# Train a Cellular Attention Network

We create and test our implementation of HodgeNet on a toy cellular complex to see if it reads the geometry 

We create and train a simplified version of the CCXN originally proposed in [Hajij et. al : Cell Complex Neural Networks (2020)](https://arxiv.org/pdf/2010.00743.pdf).

### The Neural Network:

The equations of one layer of this neural network are given by:

1. A convolution from nodes to nodes using an adjacency message passing scheme (AMPS):

🟥 $\quad m_{y \rightarrow \{z\} \rightarrow x}^{(0 \rightarrow 1 \rightarrow 0)} = M_{\mathcal{L}_\uparrow}^t(h_x^{t,(0)}, h_y^{t,(0)}, \Theta^{t,(y \rightarrow x)})$ 

🟧 $\quad m_x^{(0 \rightarrow 1 \rightarrow 0)} = AGG_{y \in \mathcal{L}_\uparrow(x)}(m_{y \rightarrow \{z\} \rightarrow x}^{0 \rightarrow 1 \rightarrow 0})$ 

🟩 $\quad m_x^{(0)} = m_x^{(0 \rightarrow 1 \rightarrow 0)}$ 

🟦 $\quad h_x^{t+1,(0)} = U^{t}(h_x^{t,(0)}, m_x^{(0)})$

2. A convolution from edges to faces using a cohomology message passing scheme:

🟥 $\quad m_{y \rightarrow x}^{(r' \rightarrow r)} = M^t_{\mathcal{C}}(h_{x}^{t,(r)}, h_y^{t,(r')}, x, y)$ 

🟧 $\quad m_x^{(r' \rightarrow r)}  = AGG_{y \in \mathcal{C}(x)} m_{y \rightarrow x}^{(r' \rightarrow r)}$ 

🟩 $\quad m_x^{(r)} = m_x^{(r' \rightarrow r)}$ 

🟦 $\quad h_{x}^{t+1,(r)} = U^{t,(r)}(h_{x}^{t,(r)}, m_{x}^{(r)})$

Where the notations are defined in [Papillon et al : Architectures of Topological Deep Learning: A Survey of Topological Neural Networks (2023)](https://arxiv.org/abs/2304.10031).

### The Task:

We train this model to perform entire complex classification on [`MUTAG` from the TUDataset](https://paperswithcode.com/dataset/mutag). This dataset contains:
- 188 samples of chemical compounds represented as graphs,
- with 7 discrete node features.

The task is to predict the mutagenicity of each compound on Salmonella typhimurium.

# Set-up


In [29]:
import random

import numpy as np
import torch
import toponetx as tnx
from toponetx import CellComplex as Cc

from sklearn.model_selection import train_test_split
from torch_geometric.datasets import TUDataset
from torch_geometric.utils.convert import to_networkx

from topomodelx.nn.cell.can_layer import CANLayer

If GPU's are available, we will make use of them. Otherwise, this will run on CPU.

In [13]:
device = torch.device("cuda" if torch.cuda.is_available() else "cpu")
print(device)

cpu


# Pre-processing

## Creating a Toy Cellular Complex ##

We create a toy cellular complex of rank 2 to test our implementation of HodgeNet on

In [32]:
toy = Cc()
toy.add_cells_from([[1, 2, 3], [2, 4, 5, 3]], rank=2)
print(toy)

Cell Complex with 5 nodes, 6 edges  and 2 2-cells 


# Pre-processing

## Import data ##

We import a subset of MUTAG, a benchmark dataset for graph classification. 

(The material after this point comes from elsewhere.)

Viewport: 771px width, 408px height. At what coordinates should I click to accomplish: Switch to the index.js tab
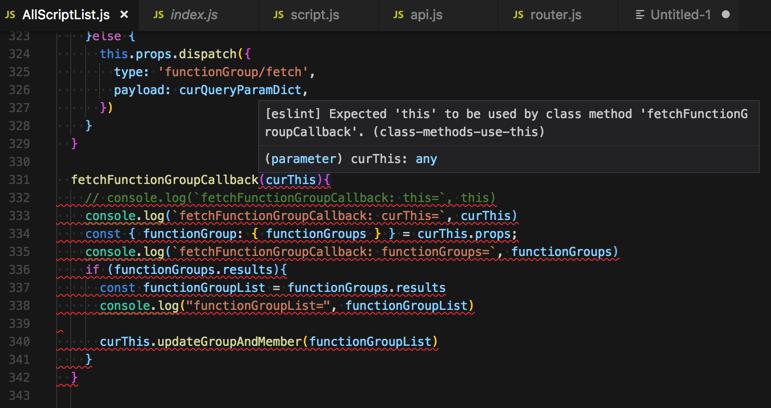[x=193, y=15]
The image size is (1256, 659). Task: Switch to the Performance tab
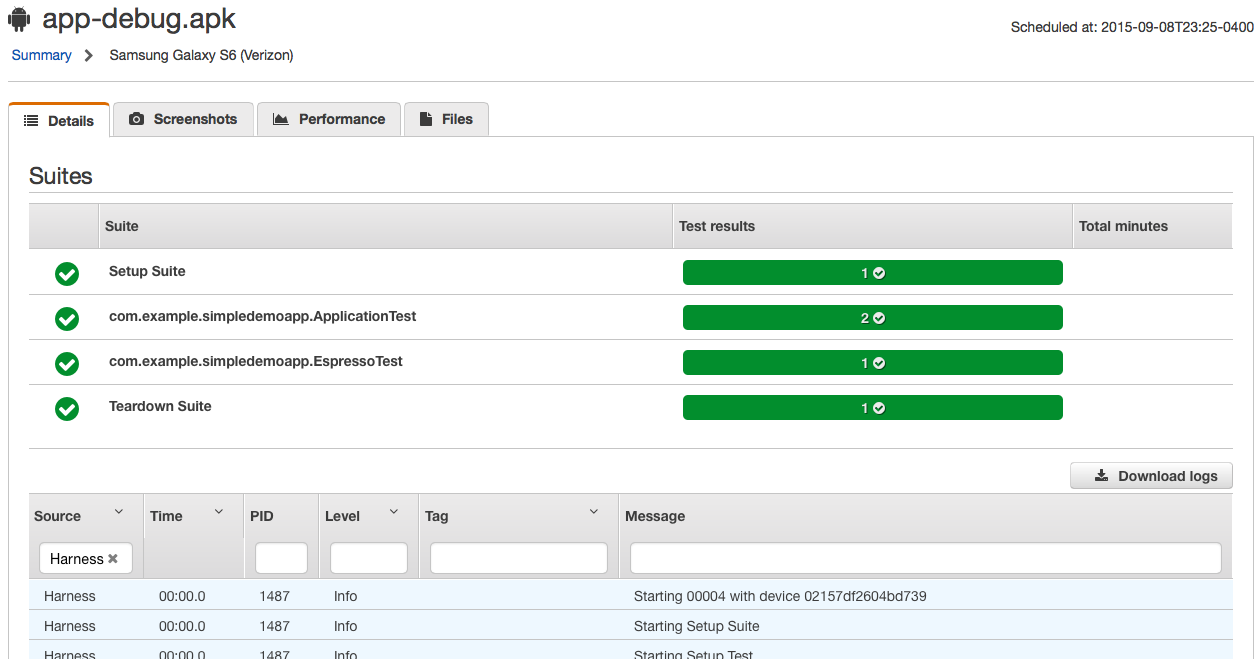click(x=329, y=119)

We then lift each graph into our topological domain of choice, here: a cell complex.

We also retrieve:
- input signals `x_0` and `x_1` on the nodes (0-cells) and edges (1-cells) for each complex: these will be the model's inputs,
- a binary classification label `y` associated to the cell complex.

In [9]:
dataset = TUDataset(
    root="/tmp/MUTAG", name="MUTAG", use_edge_attr=True, use_node_attr=True
)
dataset = dataset[:100]
cc_list = []
x_0_list = []
x_1_list = []
y_list = []
for graph in dataset:
    cell_complex = CellComplex(to_networkx(graph))
    cc_list.append(cell_complex)
    x_0_list.append(graph.x)
    x_1_list.append(graph.edge_attr)
    y_list.append(int(graph.y))

i_cc = 0
print(f"Features on nodes for the {i_cc}th cell complex: {x_0_list[i_cc].shape}.")
print(f"Features on edges for the {i_cc}th cell complex: {x_1_list[i_cc].shape}.")
print(f"Label of {i_cc}th cell complex: {y_list[i_cc]}.")

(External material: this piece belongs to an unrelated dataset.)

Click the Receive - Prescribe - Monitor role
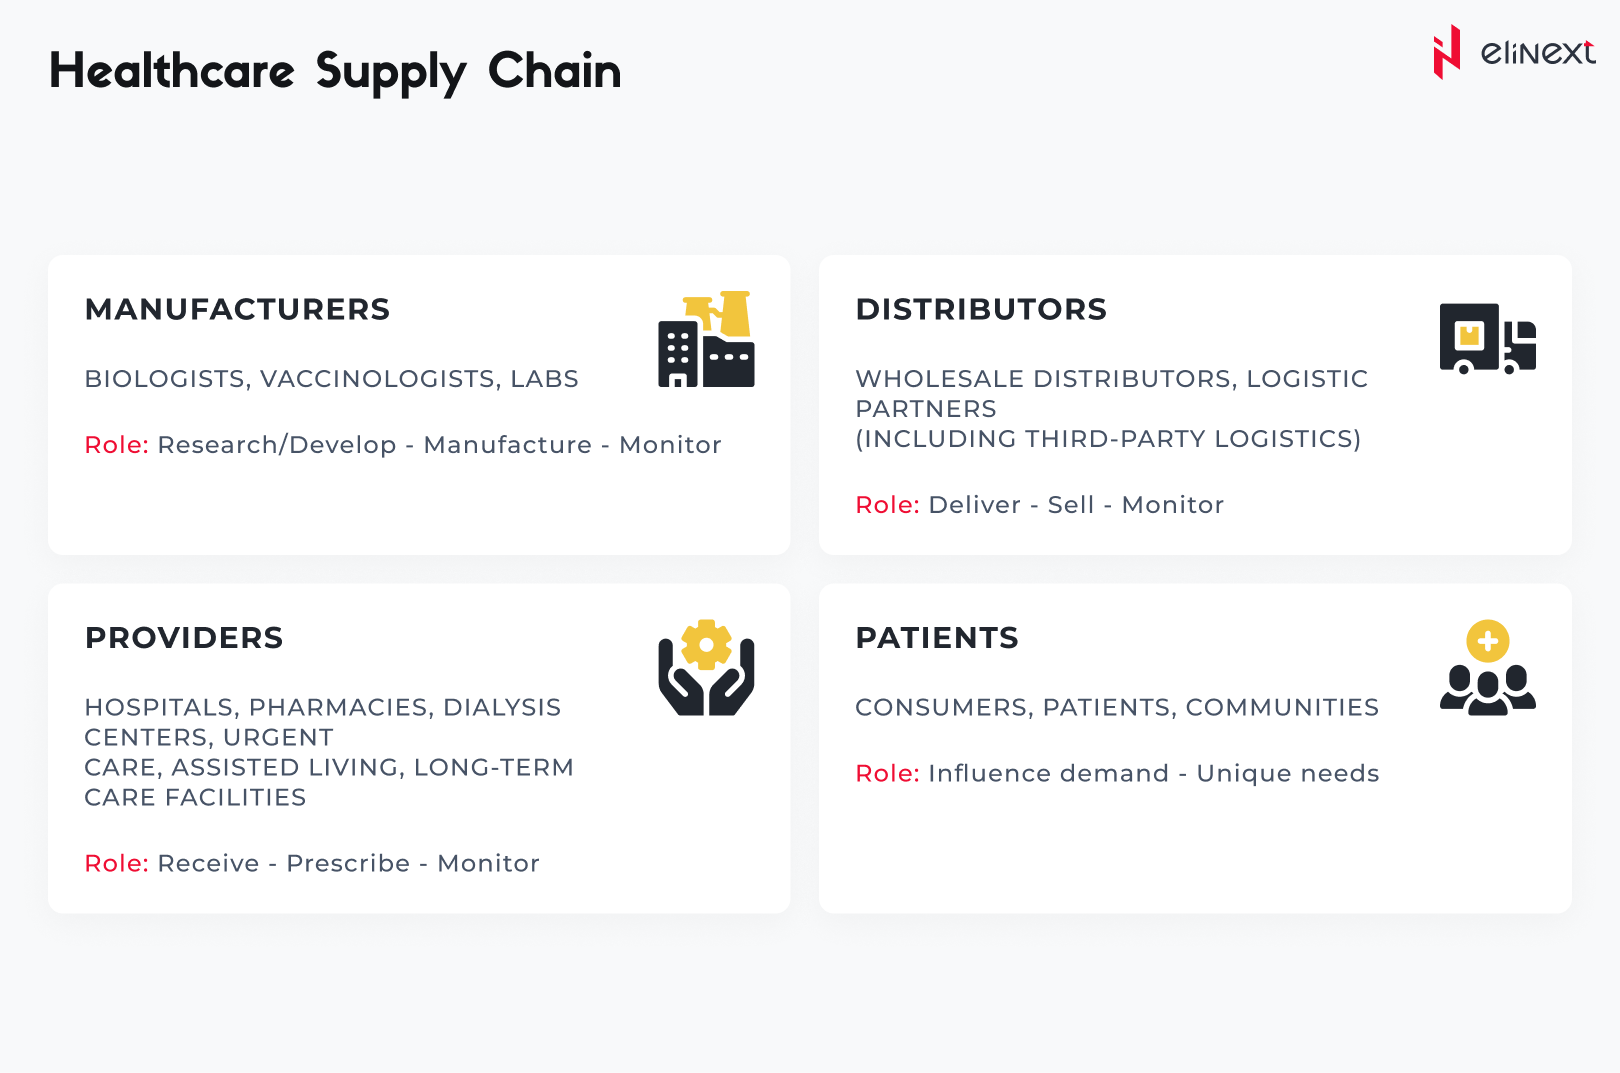 [x=348, y=863]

cc_list[0].skeleton(rank=2)

Features on nodes for the 0th cell complex: torch.Size([17, 7]).
Features on edges for the 0th cell complex: torch.Size([38, 4]).
Label of 0th cell complex: 1.


CellView([])

## Define neighborhood structures. ##

Implementing the CCXN architecture will require to perform message passing along neighborhood structures of the cell complexes.

Thus, now we retrieve these neighborhood structures (i.e. their representative matrices) that we will use to send messages. 

For the CCXN, we need the adjacency matrix $A_{\uparrow, 0}$ and the coboundary matrix $B_2^T$ of each cell complex.

In [4]:
up_laplacian_list = []
down_laplacian_list = []
for cell_complex in cc_list:
    up_laplacian = cell_complex.up_laplacian_matrix(rank=1)
    down_laplacian = cell_complex.down_laplacian_matrix(rank=1)
    up_laplacian = torch.from_numpy(up_laplacian.todense()).to_sparse()
    down_laplacian = torch.from_numpy(down_laplacian.todense()).to_sparse()
    up_laplacian_list.append(up_laplacian)
    down_laplacian_list.append(down_laplacian)

i_cc = 0
print(f"Up Laplacian of the {i_cc}-th complex: {up_laplacian_list[i_cc].shape}.")
print(f"Down Laplacian of the {i_cc}-th complex: {down_laplacian_list[i_cc].shape}.")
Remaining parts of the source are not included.